Non increduli ma credenti

II Domenica di Pasqua o della Divina Misericordia - Anno C

Tutti chiamati a essere come papa Francesco.

«Non essere incredulo, ma credente» dice Gesù a Tommaso, dopo avergli mostrato e invitato toccare le ferite delle mani e del fianco. “Non siate increduli ma credenti” dice a noi che abbiamo celebrato la sua risurrezione, confermando la fede nella vita eterna. Tommaso, l’esortazione con una venatura di rimprovero, se l’era meritata, perché dopo tre anni di vita insieme non avrebbe dovuto avere dubbi su ciò che il Maestro aveva ripetutamente annunciato; e non avrebbe dovuto dubitare nemmeno della testimonianza degli altri amici e discepoli: «Abbiamo visto il Signore!».

E noi? Entriamo nel luogo dove i discepoli, a porte chiuse per paura dei Giudei, si trovavano, e domandiamoci se anche noi, come Tommaso, abbiamo bisogno dell’invito a essere «non increduli ma credenti», senza esigere segni dei chiodi da guardare, e fianco ferito da toccare, verificando così se crediamo nella risurrezione del Signore e nella nostra. La risposta potrebbe sembrare facile. Invece non è così, se non la cerchiamo nei riti e nelle preghiere, ma nella nostra vita “risorta”, cioè nei pensieri, nelle parole, nelle opere e omissioni non circoscritti dentro l’orizzonte umano, ma motivati e guidati dalla certezza che tutto troverà completezza e compimento quando saremo insieme con il Risorto: «il Primo e l’Ultimo, e il Vivente».

Come Tommaso

Se il nostro esame di coscienza è coraggioso e sincero, dobbiamo riconoscere di essere anche noi come Tommaso bisognosi che Gesù misericordioso esaudisca la richiesta dell’apostolo: «Se non vedo nelle sue mani il segno dei chiodi e non metto il mio dito nel segno dei chiodi e non metto la mia mano nel suo fianco, io non credo», stimolando e incoraggiando la fede dubbiosa, non con ragionamenti, ma mostrando il segno dei chiodi e la ferita del fianco, cioè con prove concrete, verificabili, da poter vedere e toccare. È ciò che il risorto fa per noi e chiede di fare a noi.

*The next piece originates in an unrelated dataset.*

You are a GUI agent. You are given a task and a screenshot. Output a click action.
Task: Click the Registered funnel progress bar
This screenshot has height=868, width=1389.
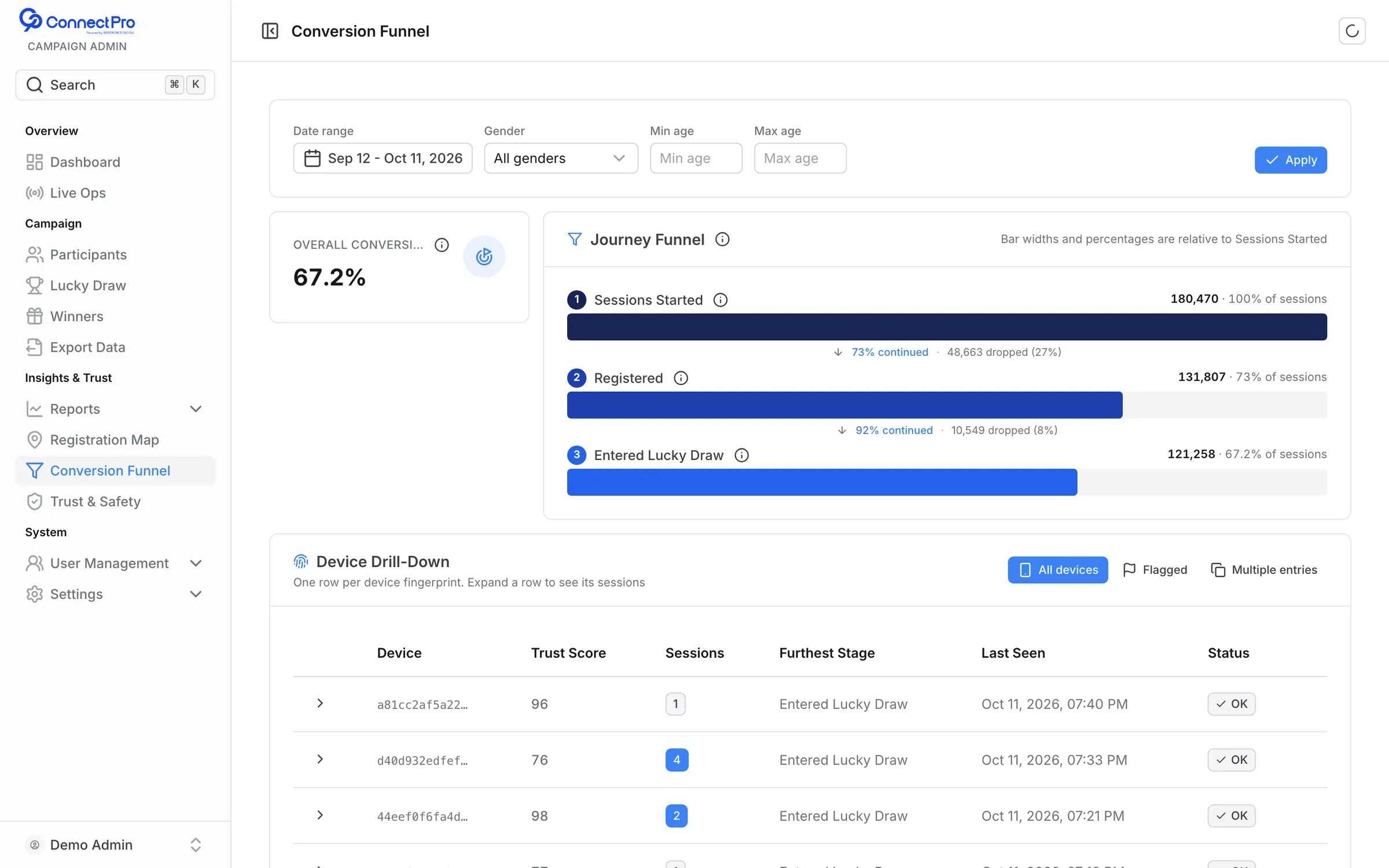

I segni dei chiodi e la ferita del fianco

“Come può mostrarci e farci toccare Gesù il segno dei chiodi e la ferita del costato? Se lo facesse come nel cenacolo, esclameremmo subito anche noi: «Mio Signore e mio Dio!». Ma per noi purtroppo non è così”.
Invece è così, perché segni della sua morte e risurrezione sono coloro che credono in lui, in maniera umile, sincera, concreta, coraggiosa. Questa non è un’affermazione retorica e devota, ma vera e verificabile, proprio in questi giorni, in cui stiamo vivendo la tristezza per la morte di papa Francesco, ma anche la gioia nel costatare come egli sia stato “segno dei chiodi e ferita del fianco” per una moltitudine di uomini e donne, anche di coloro che non credono a Gesù, o che seguono storie religiose diverse. Lo dimostrano le folle che per ore hanno sfilato per vedere un attimo il suo volto e offrirgli una preghiera; e centosettanta delegazioni da tutto il mondo, anche di nazioni musulmane o protestanti, perfino da quelle nei quali la religione cristiana è proibita.
Potenti della terra che hanno montagne di soldi, bombe atomiche, armi di ogni tipo, missili e droni micidiali… intorno alla bara di un uomo che su una sedia a rotelle cerca di trovare il fiato per un’ultima benedizione e un ultimo saluto.

Ma lui era il Papa!

Affermare che noi siamo chiamati a essere segni dei chiodi e della ferita nel fianco, cioè segni che fanno sorgere o rafforzano la fede nella risurrezione della carne e nell’incontro con il Risorto «il Primo e l’Ultimo, e il Vivente», può sembrare un tanto per dire, una bella frase, un paradosso, oppure la fantasia di immaginarsi sul balcone di Piazza San Pietro a dare la benedizione urbi et orbi al posto del Papa, e poi girare benedicendo tra le migliaia di fedeli con la papamobile. Non è così! Ciò che ha reso universalmente amato ed esemplare papa Francesco sono stati i piccoli gesti di semplicità e povertà: salire in aereo con la borsa in mano; andare al negozio per sistemare gli occhiali; girare in Fiat500 invece che in Mercedes… tutti gesti e comportamenti che, portati ovviamente al nostro livello, possiamo benissimo compiere anche noi per essere esempi e testimoni del “Non siate increduli ma credenti”.